# [Your instructions]
Which lines below fall between the one containing "Home (35, 366)" and the one containing "Vardų reikšmės (198, 317)"? Repeat them exactly, counting both of those lines, and add nothing else.

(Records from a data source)
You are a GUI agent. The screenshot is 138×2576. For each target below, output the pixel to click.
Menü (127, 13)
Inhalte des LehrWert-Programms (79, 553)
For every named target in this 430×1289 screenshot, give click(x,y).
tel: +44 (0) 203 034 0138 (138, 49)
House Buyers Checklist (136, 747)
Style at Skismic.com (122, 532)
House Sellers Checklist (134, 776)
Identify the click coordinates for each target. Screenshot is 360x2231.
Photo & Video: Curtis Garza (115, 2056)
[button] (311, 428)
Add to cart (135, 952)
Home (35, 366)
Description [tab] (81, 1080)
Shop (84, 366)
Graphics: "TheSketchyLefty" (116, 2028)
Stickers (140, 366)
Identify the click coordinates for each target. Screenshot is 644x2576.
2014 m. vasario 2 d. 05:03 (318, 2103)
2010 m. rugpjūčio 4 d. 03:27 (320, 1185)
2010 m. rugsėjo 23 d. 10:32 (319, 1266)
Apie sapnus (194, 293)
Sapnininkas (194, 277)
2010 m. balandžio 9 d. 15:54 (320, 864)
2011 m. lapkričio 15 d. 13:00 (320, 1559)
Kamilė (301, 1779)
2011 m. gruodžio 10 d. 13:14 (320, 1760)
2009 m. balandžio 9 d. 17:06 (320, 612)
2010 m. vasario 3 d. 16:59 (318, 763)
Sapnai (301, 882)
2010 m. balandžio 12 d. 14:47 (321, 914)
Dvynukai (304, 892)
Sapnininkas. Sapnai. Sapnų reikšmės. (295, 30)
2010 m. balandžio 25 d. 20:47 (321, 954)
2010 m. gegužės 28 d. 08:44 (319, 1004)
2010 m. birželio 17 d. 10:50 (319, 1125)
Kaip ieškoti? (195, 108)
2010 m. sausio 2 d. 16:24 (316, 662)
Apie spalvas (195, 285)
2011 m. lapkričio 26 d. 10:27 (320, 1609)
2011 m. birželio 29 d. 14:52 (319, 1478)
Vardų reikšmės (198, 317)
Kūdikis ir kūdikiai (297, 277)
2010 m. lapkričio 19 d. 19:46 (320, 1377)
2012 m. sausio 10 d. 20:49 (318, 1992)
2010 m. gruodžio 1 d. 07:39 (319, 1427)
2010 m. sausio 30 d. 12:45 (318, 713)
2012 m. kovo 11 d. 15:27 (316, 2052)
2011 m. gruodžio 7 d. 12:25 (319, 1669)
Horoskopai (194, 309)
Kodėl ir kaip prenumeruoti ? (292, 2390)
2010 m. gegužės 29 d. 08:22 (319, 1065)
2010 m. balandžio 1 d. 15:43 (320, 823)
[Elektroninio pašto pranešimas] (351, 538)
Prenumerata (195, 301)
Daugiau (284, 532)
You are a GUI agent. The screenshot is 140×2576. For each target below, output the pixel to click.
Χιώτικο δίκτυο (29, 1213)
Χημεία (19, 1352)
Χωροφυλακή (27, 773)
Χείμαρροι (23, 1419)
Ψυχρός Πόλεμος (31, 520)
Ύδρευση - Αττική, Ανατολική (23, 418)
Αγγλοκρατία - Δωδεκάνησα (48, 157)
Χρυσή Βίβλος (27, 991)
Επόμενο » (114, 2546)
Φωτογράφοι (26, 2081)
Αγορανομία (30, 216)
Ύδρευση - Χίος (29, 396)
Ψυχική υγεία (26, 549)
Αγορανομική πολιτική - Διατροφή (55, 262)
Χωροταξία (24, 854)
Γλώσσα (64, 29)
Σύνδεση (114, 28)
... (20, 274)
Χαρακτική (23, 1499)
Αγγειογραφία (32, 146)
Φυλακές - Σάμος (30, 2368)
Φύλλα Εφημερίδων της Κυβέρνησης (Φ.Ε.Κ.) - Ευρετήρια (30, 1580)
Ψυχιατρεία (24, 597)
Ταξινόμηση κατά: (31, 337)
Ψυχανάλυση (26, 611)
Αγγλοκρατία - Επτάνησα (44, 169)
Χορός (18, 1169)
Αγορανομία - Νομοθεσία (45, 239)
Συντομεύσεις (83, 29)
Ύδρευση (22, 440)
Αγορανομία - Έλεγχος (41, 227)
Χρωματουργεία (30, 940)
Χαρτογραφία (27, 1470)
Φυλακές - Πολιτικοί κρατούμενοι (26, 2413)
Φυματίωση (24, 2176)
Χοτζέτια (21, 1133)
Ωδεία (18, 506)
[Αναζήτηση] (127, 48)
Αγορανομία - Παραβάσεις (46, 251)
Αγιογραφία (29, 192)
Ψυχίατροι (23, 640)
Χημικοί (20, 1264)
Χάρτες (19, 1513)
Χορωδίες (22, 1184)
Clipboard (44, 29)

# [Problem solution]
Home (35, 366)
Description [tab] (81, 1080)
Shop (84, 366)
Graphics: "TheSketchyLefty" (116, 2028)
Stickers (140, 366)
Identify the click coordinates for each target. Screenshot is 644x2576.
2014 m. vasario 2 d. 05:03 (318, 2103)
2010 m. rugpjūčio 4 d. 03:27 (320, 1185)
2010 m. rugsėjo 23 d. 10:32 (319, 1266)
Apie sapnus (194, 293)
Sapnininkas (194, 277)
2010 m. balandžio 9 d. 15:54 (320, 864)
2011 m. lapkričio 15 d. 13:00 (320, 1559)
Kamilė (301, 1779)
2011 m. gruodžio 10 d. 13:14 (320, 1760)
2009 m. balandžio 9 d. 17:06 (320, 612)
2010 m. vasario 3 d. 16:59 (318, 763)
Sapnai (301, 882)
2010 m. balandžio 12 d. 14:47 (321, 914)
Dvynukai (304, 892)
Sapnininkas. Sapnai. Sapnų reikšmės. (295, 30)
2010 m. balandžio 25 d. 20:47 (321, 954)
2010 m. gegužės 28 d. 08:44 (319, 1004)
2010 m. birželio 17 d. 10:50 (319, 1125)
Kaip ieškoti? (195, 108)
2010 m. sausio 2 d. 16:24 (316, 662)
Apie spalvas (195, 285)
2011 m. lapkričio 26 d. 10:27 (320, 1609)
2011 m. birželio 29 d. 14:52 (319, 1478)
Vardų reikšmės (198, 317)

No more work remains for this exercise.